In the Middle Ages, Jews leaving Clermont city belonging to the Bishop
and they derisively call "Dark Mountain" (Har Hanefel).
However, Montferrand, a royal city, they will remain until the Jews are,
collectively, driven from the Kingdom of FRANCE.
The community was restructured in the late eighteenth century because of
the integration of fellow arrived in this order:
-
the south of France
-
the south of France
-
Turkey
-
Alsace
-
Central Europe
-
in Algeria
-
of Morocco
-
Tunisia
A medieval Jewish cemetery has been updated in the town of Ennezat, a
few km from Clermont-Ferrand.
The community has recently acquired, through the gift of a generous
benefactor, the building's old synagogue where restoration is under
study.
Currently, the community represents about 150 families
---
The
Jews of Clermont
Written by JS
Can we really speak of a Jewish community?
Yes and no.
It seems more accurate to use the plural, as it is true
that several communities have succeeded without any real
continuity.
The Jews of Clermont with a fragmented story (1),
Dominique Jarrassé (2) makes an important contribution
to the formation of the collective memory of the city.
The ancient
synagogue
of the Rue des Quatre-Passports is a heritage
of the Jewish community Clermont.
On what date was the first implantation Clermont?
Hard to say, both materials are rare and discontinuous.

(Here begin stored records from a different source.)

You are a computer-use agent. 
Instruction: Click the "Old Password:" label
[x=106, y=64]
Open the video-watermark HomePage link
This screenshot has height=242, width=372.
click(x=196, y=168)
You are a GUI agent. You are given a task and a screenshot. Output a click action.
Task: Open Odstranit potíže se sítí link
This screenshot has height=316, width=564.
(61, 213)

The existence of a group of Jews is attested from the
fifth century and its dispersion in 576, when Bishop
Avitus imposes the choice between conversion and
expulsion.
However, there is no written record of persecutions
caused the Crusades, epidemics and the Hundred Years
War.
This silence, in contrast to the glut of stories on
other provinces raises questions, especially as the
presence of Jews in the thirteenth century is located in
Fontgiève at the foot of Montjuzet.
They are rabbis, craftsmen carpenters, wine merchants,
spices, wax, horses and cattle.
The Enlightenment is not totally free of prejudices
against them, the revolutionaries accusing them of
having done nothing for freedom and away from public
affairs.
The community, of medium height, with over one hundred
members in 1872.
They live on streets Gras, the hosier, St. Peter's
Square and the surrounding suburbs, streets Fontgiève,
Sainte-Rose and Champgil are hawkers, (but all hawkers
are non-Jews) or traders.
City councilors insist they are "blameless", they get
the right to install their cemetery in the neighborhood
of the Morea and learns, in 1862, a
synagogue,
rue des Quatre-Passports, all signs of a successful
integration.
But fragile.
The revival of Catholicism that accompanies the Second
Empire, resulting in a contempt of Judaism, and faced
with the rapid success of some Jews, anti-Semitism is
growing, fueled by the Dreyfus affair.
It goes tragically proliferate under the Vichy regime,
which applies from 1940 a five-point program: census
(the lists are sent to the occupier), house arrests,
expulsions, and deportations Aryanization property.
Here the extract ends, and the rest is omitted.